Wednesday, April 24, 2013

PRASASTI



*
Sumpah aku ingin waktu berputar. Lalu kau bisa katakan itu sedari awal, Pram. Agar rasanya setara dari sekadar tersenggol kerikil. Tidak semacam ini, serupa kau robek jantungku dengan bedil.
Tanpa Reply.
----
Mataku adalah jangkar. Tertancap begitu dalam pada deretan huruf yang tersusun sahut menyahut di layar telepon pintarku. Setiap aku coba memalingkan tatapan darinya, setiap itu pula tecongkel air dari kantung mata.
Terpekur aku memandang nanar deretan kata terakhir itu. Sampai saat ini mereka tidak berbalas.
Sekali lagi aku menggeserkan trackpad ke arah atas. Kembali membaca sejarah percakapan antara aku dan dia.
Aku lakukan itu dengan terpaksa, Ra. Tolong cermati alasanku. Tak ada yang lebih patut diyakini bahwa akan ada jalannya jika memang bersama adalah takdir kita. Namun jika ini adalah akhirnya, kita harus terima.
Mendadak kepalaku pusing.
Salahkan siapa bila aku akhirnya tergoda untuk membuka kotak Pandora? Patutkah aku menyalahkan mereka yang memutuskan berbondong-bondong pulang kampung pada waktu yang sama? Haruskah aku memaki atasanku yang baru mengeluarkan keputusan dimulainya libur bersama di minus tiga hari raya? Atau mungkin memarahi diri yang tidak cepat-cepat memesan tiket pesawat sehingga terjebak di pelabuhan Merak dalam kendaraan berkapasitas 56 nyawa?
Ah, Tidak. Semua salah. Jawabannya jelas. Aku harus meludahi diriku sendiri yang tidak punya keberanian menghancurkan prasasti kisah dia dan aku. Sehingga akhirnya tergoda mengisi waktu membaca lagi dan lagi percakapan itu.

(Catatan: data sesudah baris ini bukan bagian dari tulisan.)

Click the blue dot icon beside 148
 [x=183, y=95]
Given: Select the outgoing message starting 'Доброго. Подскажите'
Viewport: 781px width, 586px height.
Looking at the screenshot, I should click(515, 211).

Aku melirik ke pergelangan tangan. Pukul 8 lebih 24 menit. Matahari sudah beranjak naik sedari tadi. Tapi bis ini belum juga beranjak satu senti pun semenjak berjam yang lalu. 
Aku menoleh ke beberapa wajah yang gelisah. Hingar bingar tangisan anak kecil, umpatan yang sia-sia terhadap antrian kendaraan di pelabuhan yang enggan bergerak, lenguhan kekesalan pemuda yang gadgetnya memutuskan untuk mati suri sejenak. Gemeretak gigi yang mengunyah dan harum makanan yang tak lagi sembunyi-sembunyi keluar dari bungkusnya. Semua godaan ini perlahan membuat perutku mual.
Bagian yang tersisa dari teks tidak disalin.